WebUI's integrations are designed around rendering a full page in one shot. There's a second, smaller story that the framework supports just as well but isn't yet called out in these docs: rendering a **single named fragment** from a host that is not itself a WebUI app. This page covers that.

## When you'd want this

- You have an existing app in another framework (Express + React, Tanstack Start, a Rust web server with a hand-written template engine, etc.) and want to adopt WebUI for one component - say, a citation group inside a chat stream - without rewriting the rest of the page.
- You're streaming HTML from a non-WebUI host and want to inject one rendered fragment into the stream as part of a larger response.

Both of these are supported today via the `entry` option on the render call. The host stays in charge of the surrounding HTML; WebUI renders the named fragment and returns (or streams) just its bytes.

## Recipe: Node host

Use `renderStream` when you want the rendered fragment to interleave into an existing response stream, or `render` when you want the full string and you'll stitch it in yourself.

```js
import { renderStream } from '@microsoft/webui';
import { readFileSync } from 'node:fs';

const protocol = readFileSync('./dist/protocol.bin');

// Inside an existing request handler:
function streamCitationGroup(res, citations) {
res.write('<section class="message-body">');
renderStream(
protocol,
{ citations },
(chunk) => res.write(chunk),
{ entry: 'citation-group.html' }, // <- the fragment to render
);
res.write('</section>');
}
```

`entry` is the fragment ID (the relative HTML filename inside `appDir` at build time). You can have many entries in one protocol and pick the one the host needs per call. Only the templates reachable from `entry` are walked; nothing else in the protocol is rendered.

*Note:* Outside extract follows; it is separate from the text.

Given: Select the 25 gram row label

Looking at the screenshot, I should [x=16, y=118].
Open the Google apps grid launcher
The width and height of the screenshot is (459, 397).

### How fragments are keyed

The protocol stores two distinct maps and the embedded recipe only addresses the first:

- `fragments: map<string, FragmentList>` - keyed by the relative path of the source HTML file inside `appDir`. `appDir/index.html` becomes the `"index.html"` fragment; `appDir/widgets/citation-group.html` becomes the `"widgets/citation-group.html"` fragment. `entry` always selects from this map.
- `components: map<string, ComponentData>` - keyed by tag name. Populated by the active parser plugin (for example, `fast-v3` registers each `<f-template name="...">` block under its `name` attribute). These are referenced *by* fragments via tag use; they cannot be the `entry` of a render call directly.

In practice this means a FAST-3 host that wants to render exactly one custom element from a single embedded call needs a thin wrapper HTML file, not the `<f-template>` block alone. For example, given `src/citation-group/citation-group.html` containing a `<f-template name="bebop-citation-group">…</f-template>` block, also create a wrapper:

```html
<!-- src/citation-group.html -->
<bebop-citation-group></bebop-citation-group>
```

Build with `webui build src --plugin fast-v3 --out dist` and pass `entry: 'citation-group.html'` to `render` or `renderStream` (or `RenderOptions::new("citation-group.html", "/")` in Rust). The wrapper resolves the component reference, the plugin emits the hydration markers, and the host gets back the bytes for that one element.

If you pass an `entry` that does not match a key in `fragments`, the call returns `HandlerError::MissingFragment(name)` in Rust and throws an analogous error from the Node API. You can list the keys in a built protocol with `webui inspect dist/protocol.bin`.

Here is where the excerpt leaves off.